Here's a snippet of getting the cookie (yours will obviously be different and depends a lot on the sytem your logging into), I'm using request sessions to handle the request:
python:

with self.session.post(self.config.get('login_url'),verify=False,headers=self.login_headers,data=self.login_form_data) as r:
r.raise_for_status()
if r.ok and isinstance(r.text,str) and 'Successful login' in r.text:
self.logged_in = True
xbmc.log(msg='User is logged in',level=xbmc.LOGDEBUG)
if isinstance(r.cookies.get_dict(),dict) and all([x in r.cookies.get_dict().keys() for x in ['logged-in-sig', 'logged-in-user']]):
user_cookie = {'cookie':r.cookies.get_dict(),'expires':max([x.expires for x in r.cookies]),'domain':next(iter([x.domain for x in r.cookies]),None)}
self.config.files.get('user_cookie').write_text(json.dumps(user_cookie))
xbmc.log(msg='User session cookie set, expires at: {}'.format(time.strftime('%Y-%m-%d %H:%M:%S',time.localtime(user_cookie.get('expires')))),level=xbmc.LOGDEBUG)

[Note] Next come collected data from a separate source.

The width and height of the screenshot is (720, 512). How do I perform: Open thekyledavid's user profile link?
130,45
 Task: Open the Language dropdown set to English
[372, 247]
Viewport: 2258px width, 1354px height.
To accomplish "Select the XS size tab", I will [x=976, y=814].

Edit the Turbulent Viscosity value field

And the next time the user opens the addon, i see if the cookie json file exists, and load it if the cookie hasn't expired, remove it if it has expired:
python:

def load_previous_cookie(self):
user_cookie = None
if self.config.files.get('user_cookie').exists():
try:
user_cookie = json.loads(self.config.files.get('user_cookie').read_text())
except Exception as exc:
xbmc.log(msg='Cookie read error: {}'.format(exc),level=xbmc.LOGERROR)
if isinstance(user_cookie,dict) and isinstance(user_cookie.get('cookie'),dict) and isinstance(user_cookie.get('expires'),int) and user_cookie.get('expires')>time.time():
for k,v in user_cookie.get('cookie').items():
self.session.cookies.set(k,v,domain=user_cookie.get('domain'))
xbmc.log(msg='Cookie loaded from previous session',level=xbmc.LOGDEBUG)
else:
if self.config.files.get('user_cookie').exists():
self.config.files.get('user_cookie').unlink()
xbmc.log(msg='Cookie deleted from previous session (expired or malformed)',level=xbmc.LOGDEBUG)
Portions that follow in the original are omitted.